Formasi Pembalap dan Kejuaraan yang Diikuti
Skuad Yamaha Racing Indonesia musim 2026 akan menurunkan pembalap di kelas World Supersport, World Sportbike, serta dua kelas dalam Asia Road Racing Championship (ARRC). Berikut rincian pembalap dan kelasnya:
- World Supersport: Aldi Satya Mahendra akan membalap menggunakan Yamaha YZF-R9.
- World Sportbike: Arai Agaska Dibani Laksana akan memulai debutnya menunggang Yamaha YZF-R7.
- Asia Road Racing Championship (ARRC) SS600: Wahyu Nugroho dan Muhammad Faerozi menjadi andalan Yamaha di kelas ini.

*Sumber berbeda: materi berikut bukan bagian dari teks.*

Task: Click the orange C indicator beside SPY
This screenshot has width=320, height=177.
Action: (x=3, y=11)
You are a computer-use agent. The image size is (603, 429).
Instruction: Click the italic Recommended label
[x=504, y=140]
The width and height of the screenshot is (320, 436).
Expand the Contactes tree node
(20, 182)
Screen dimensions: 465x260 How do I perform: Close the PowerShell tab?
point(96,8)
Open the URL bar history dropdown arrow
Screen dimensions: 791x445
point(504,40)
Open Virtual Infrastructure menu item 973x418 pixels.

- ARRC AP250: Diisi oleh Candra Hermawan dan Muhammad Fadhil Musyavi.
- bLU cRU Asia-Pacific Championship (kelas Yamaha R3): Pembalap muda berbakat, Sabian Fathul Ilmi, yang baru berusia 13 tahun, siap turun penuh musim.

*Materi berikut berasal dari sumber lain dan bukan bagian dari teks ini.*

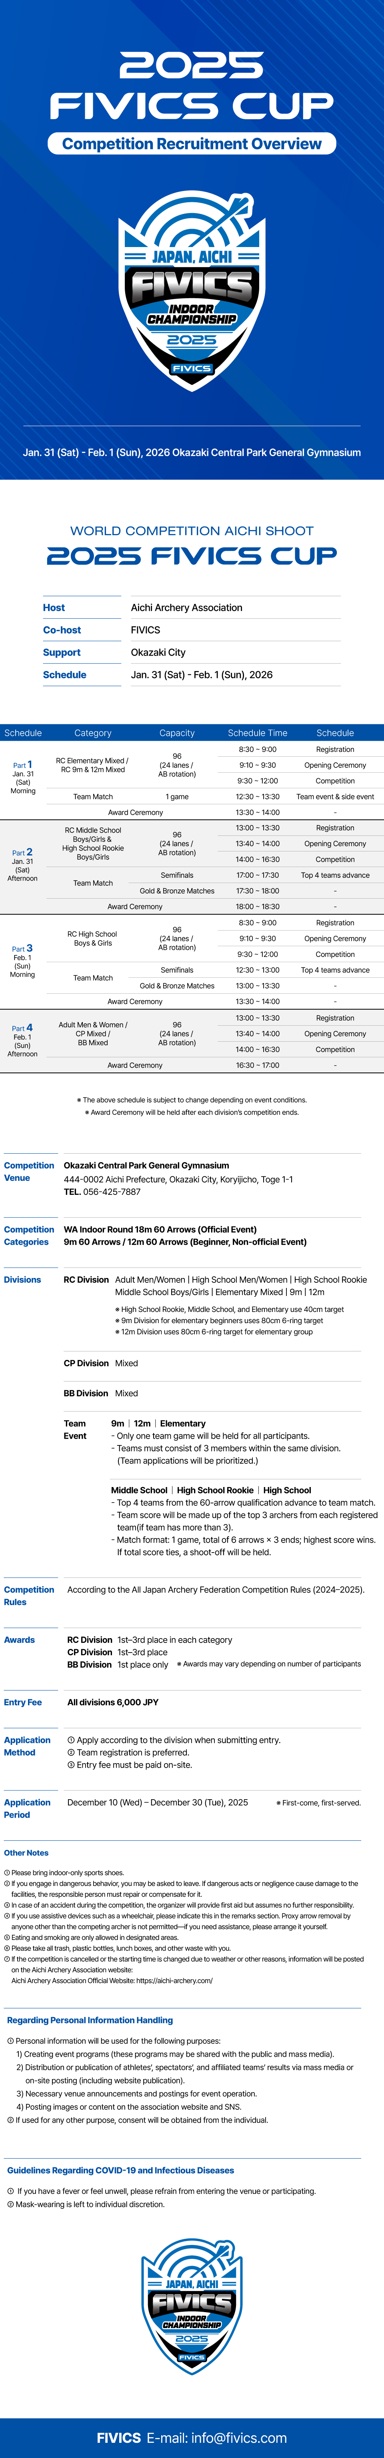
Task: Click the large FIVICS Indoor Championship badge logo
Action: [191, 290]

Prestasi dan Motivasi Pembalap
Aldi Satya Mahendra mencatat hasil impresif dengan meraih podium kedua di seri pembuka World Supersport Australia. Prestasi ini menjadi pemacu semangat bagi tim Yamaha Racing Indonesia. Aldi menyatakan, “Hasil podium 2 di seri pertama memberikan semangat luar biasa. Saya percaya diri menghadapi kompetisi dan termotivasi untuk menjadi juara.”

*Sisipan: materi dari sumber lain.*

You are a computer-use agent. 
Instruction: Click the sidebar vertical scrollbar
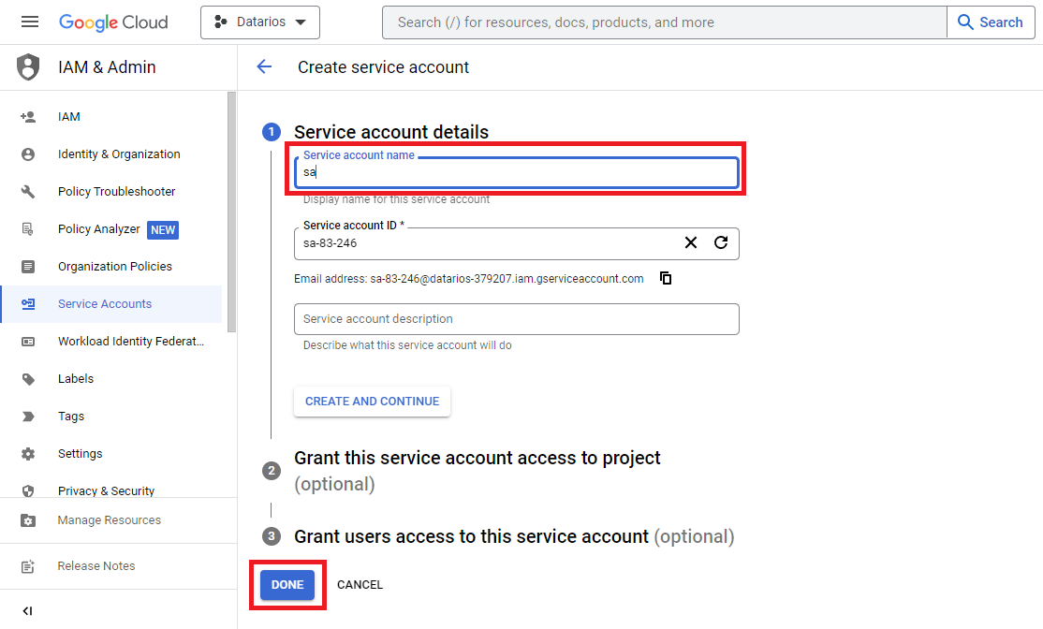pyautogui.click(x=231, y=211)
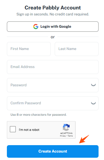Click the "I'm not a robot" label text
Image resolution: width=104 pixels, height=160 pixels.
click(29, 130)
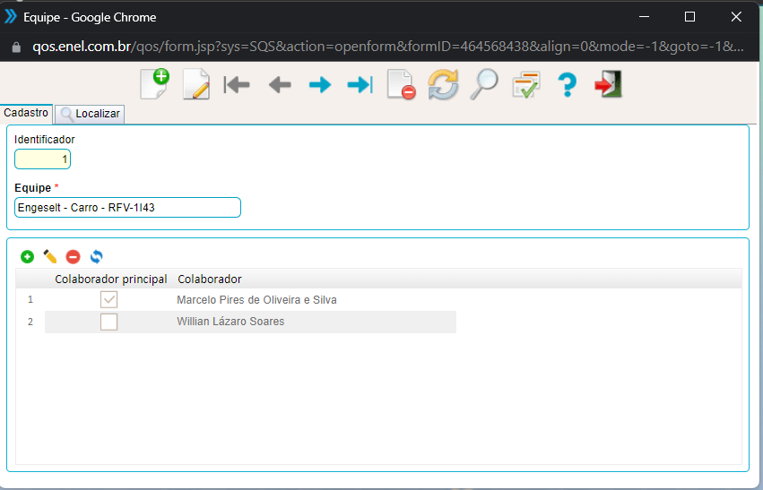Screen dimensions: 763x490
Task: Select the Cadastro tab
Action: pos(26,114)
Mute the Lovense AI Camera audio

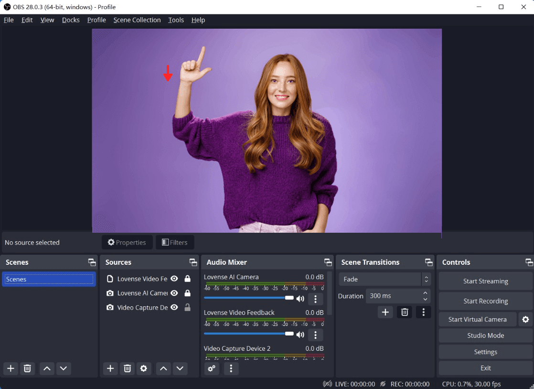point(300,299)
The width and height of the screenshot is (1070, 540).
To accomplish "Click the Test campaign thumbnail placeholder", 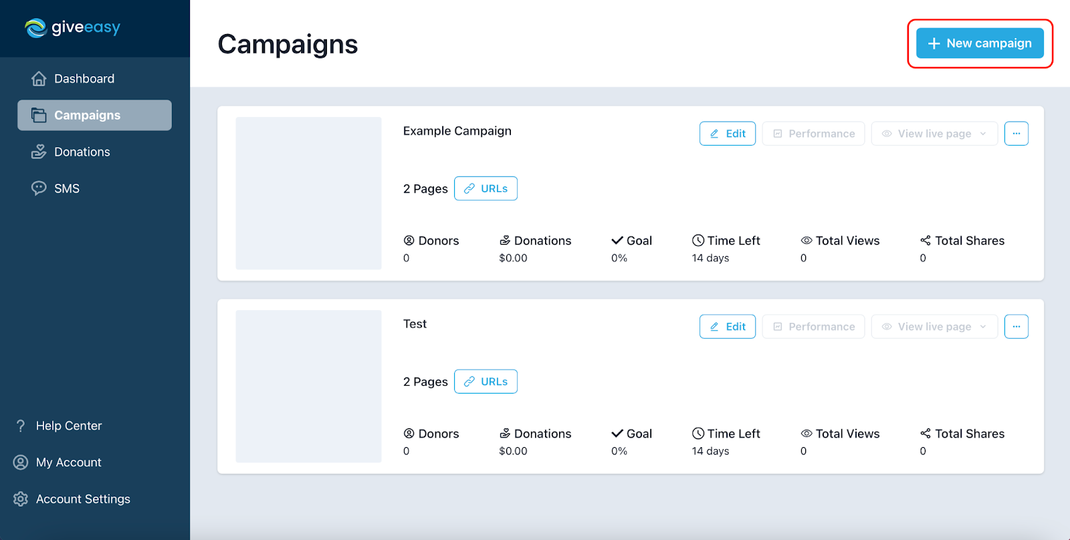I will [308, 386].
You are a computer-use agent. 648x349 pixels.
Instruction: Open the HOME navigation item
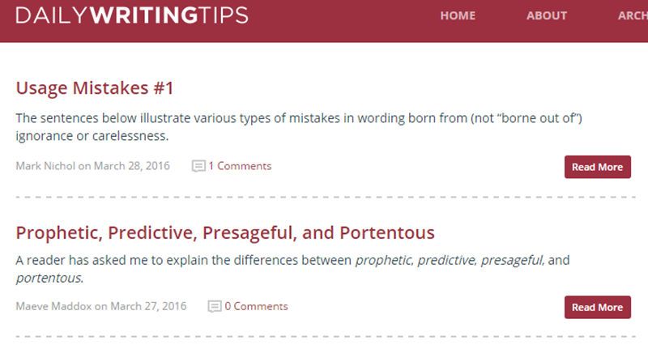[458, 15]
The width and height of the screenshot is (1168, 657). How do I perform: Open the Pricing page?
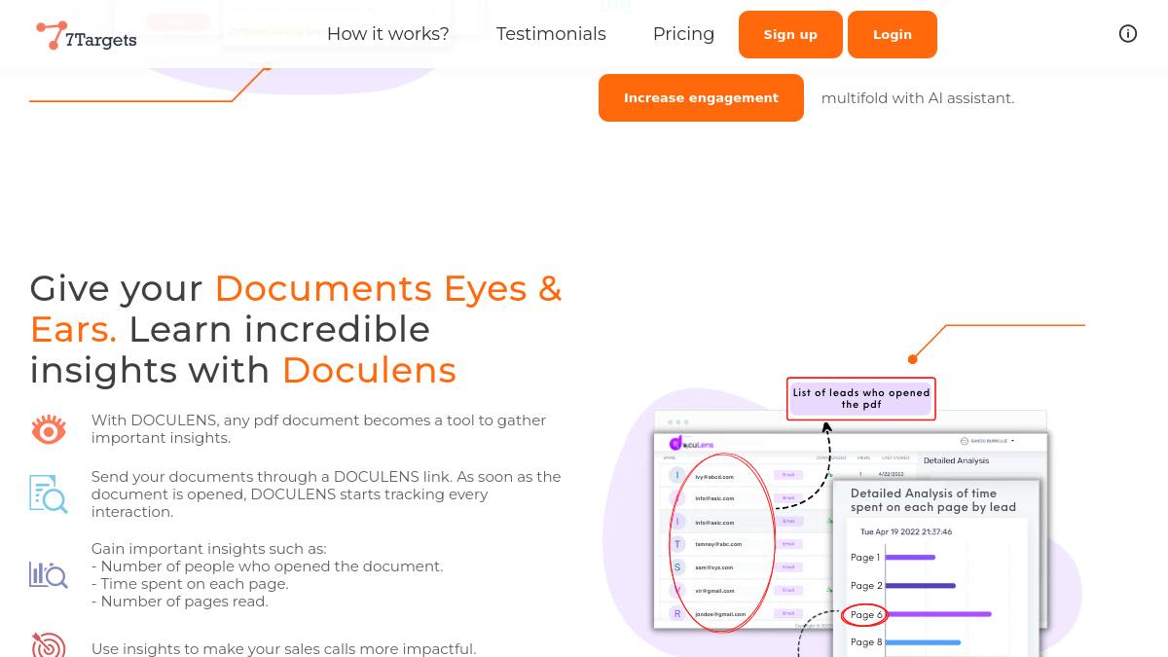683,34

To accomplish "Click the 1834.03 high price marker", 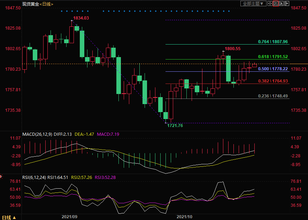I will 81,18.
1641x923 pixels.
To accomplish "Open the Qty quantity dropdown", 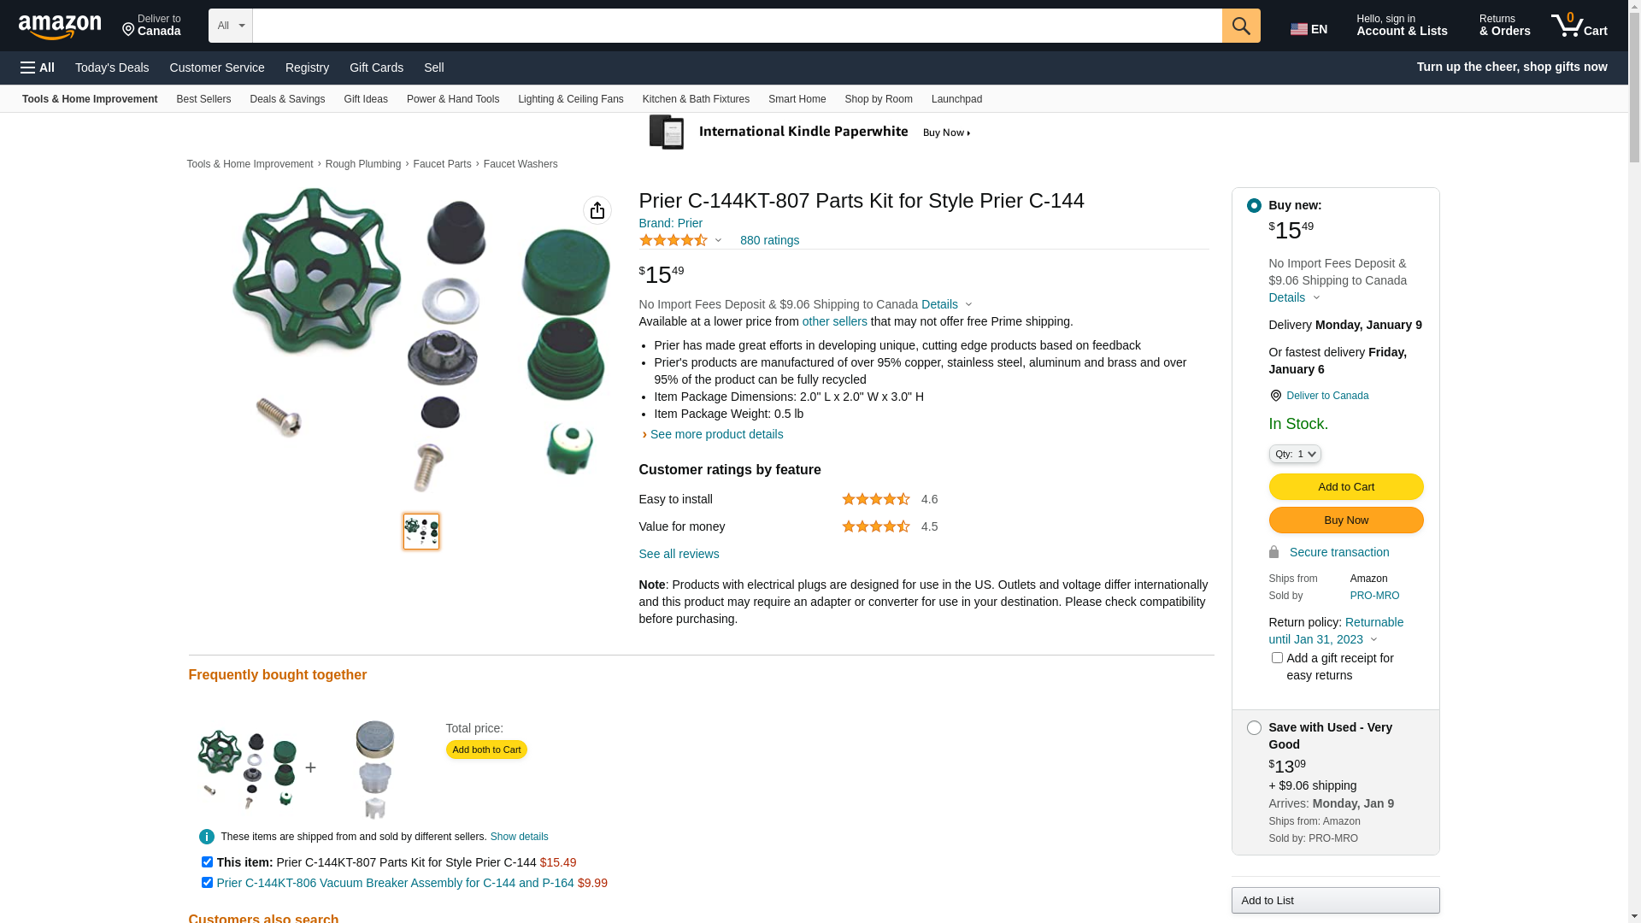I will (1295, 454).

Ia juga menambahkan, pengalaman bertarung dengan pembalap berkelas dunia meningkatkan kemampuan dan mentalnya. Aldi berharap capaian ini bisa mengharumkan nama Indonesia di kancah internasional.
Strategi dan Manajemen YIMM
Johannes B.M. Siahaan, Assistant General Manager CS Division PT YIMM, menegaskan bahwa keberhasilan tim tidak terlepas dari perencanaan jangka panjang yang matang. Program pembinaan yang terstruktur menjadi fondasi utama dalam pengembangan rider dan teknologi motor balap.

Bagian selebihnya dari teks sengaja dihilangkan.